§ The problem
Reproduce the diseases overview below word for word, from its heading to its final sentence.

§ Supplied passage

◇ ◇ ◇ ◇

Diseases Overview

Once your dog is spayed or neutered, for the rest of your dog’s life, their organ systems will be struggling to create some type of hormonal balance. Failure to maintain hormonal balance can lead to catastrophic outcomes.

Clearly, the concept of spay/neuter to curb overpopulation and perhaps make dogs more manageable did not take into account the possible unintended consequences of wholesale removal of sex hormones as a means of rendering dogs sterile.

Current scientific study has established that sex hormones are responsible for much more than reproduction in dogs (and humans). Sex hormones affect canine growth and development, behavior, immune system competency, and a dog’s susceptibility to major diseases including cancer, diabetes and other metabolic or endocrine-related disease.

This section of our website will explore the increased incidence of cancer and emerging chronic diseases spay/neuter causes – only some of which the veterinary community has acknowledged. We experienced many of these clinical disorders with our own dog Billy. All of our conclusions as to how and why these diseases are occurring are supported by research on both canines and humans.

◇ ◇ ◇ ◇

§ Records shown

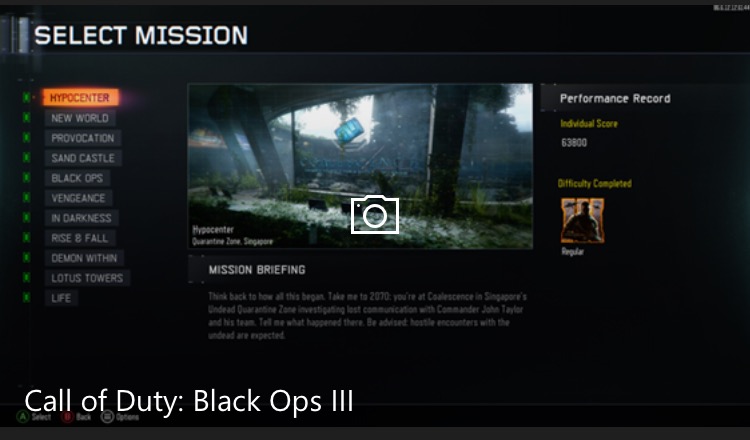
Task: Choose the Provocation mission
Action: [83, 138]
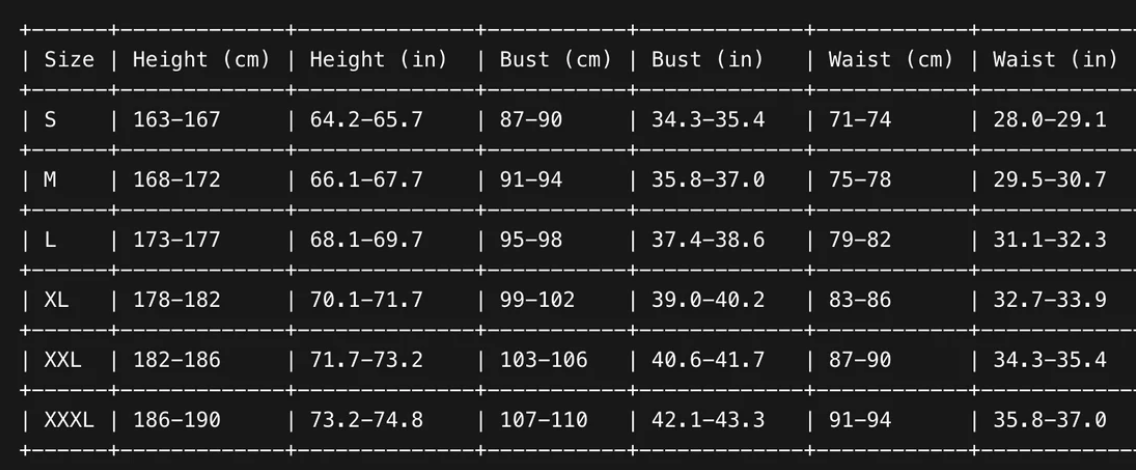The width and height of the screenshot is (1136, 470).
Task: Click height value 73.2–74.8 inches
Action: coord(366,419)
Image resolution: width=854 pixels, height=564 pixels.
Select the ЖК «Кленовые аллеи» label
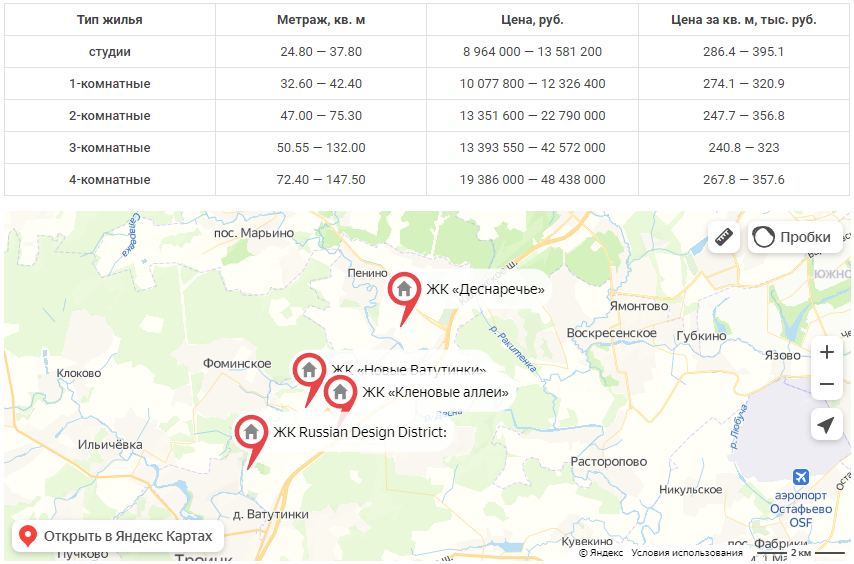[x=436, y=392]
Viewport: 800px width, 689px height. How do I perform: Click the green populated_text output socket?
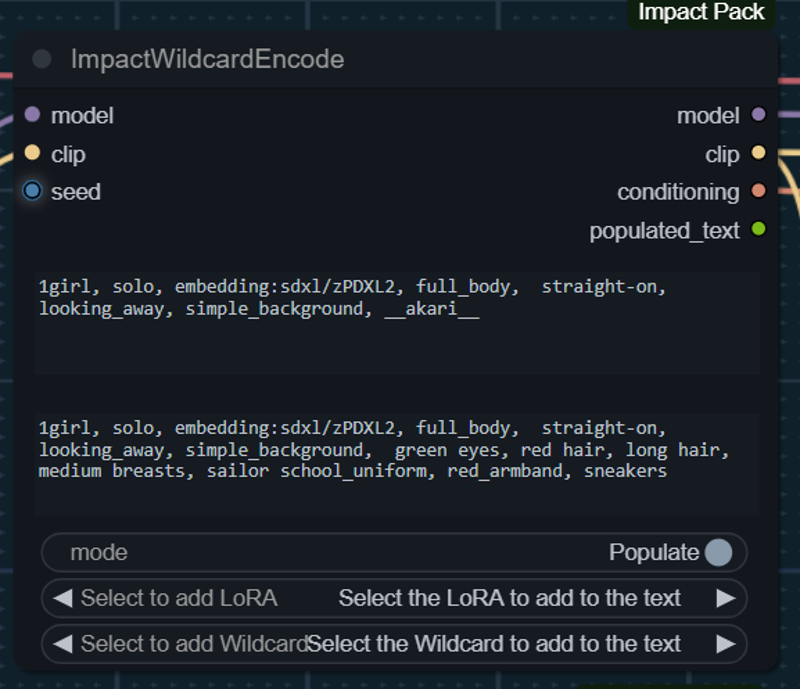pos(759,229)
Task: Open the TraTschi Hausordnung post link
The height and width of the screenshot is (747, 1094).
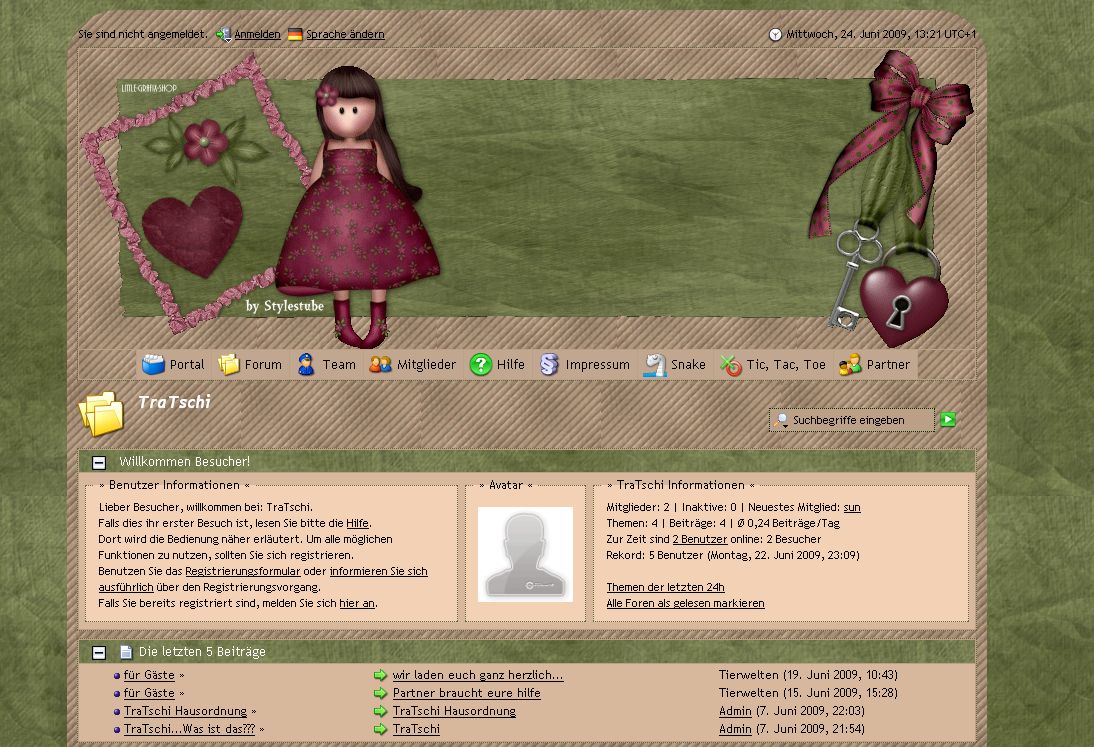Action: coord(454,712)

◇ ◇ ◇ ◇

§ Output for this exercise
Diseases Overview

Once your dog is spayed or neutered, for the rest of your dog’s life, their organ systems will be struggling to create some type of hormonal balance. Failure to maintain hormonal balance can lead to catastrophic outcomes.

Clearly, the concept of spay/neuter to curb overpopulation and perhaps make dogs more manageable did not take into account the possible unintended consequences of wholesale removal of sex hormones as a means of rendering dogs sterile.

Current scientific study has established that sex hormones are responsible for much more than reproduction in dogs (and humans). Sex hormones affect canine growth and development, behavior, immune system competency, and a dog’s susceptibility to major diseases including cancer, diabetes and other metabolic or endocrine-related disease.

This section of our website will explore the increased incidence of cancer and emerging chronic diseases spay/neuter causes – only some of which the veterinary community has acknowledged. We experienced many of these clinical disorders with our own dog Billy. All of our conclusions as to how and why these diseases are occurring are supported by research on both canines and humans.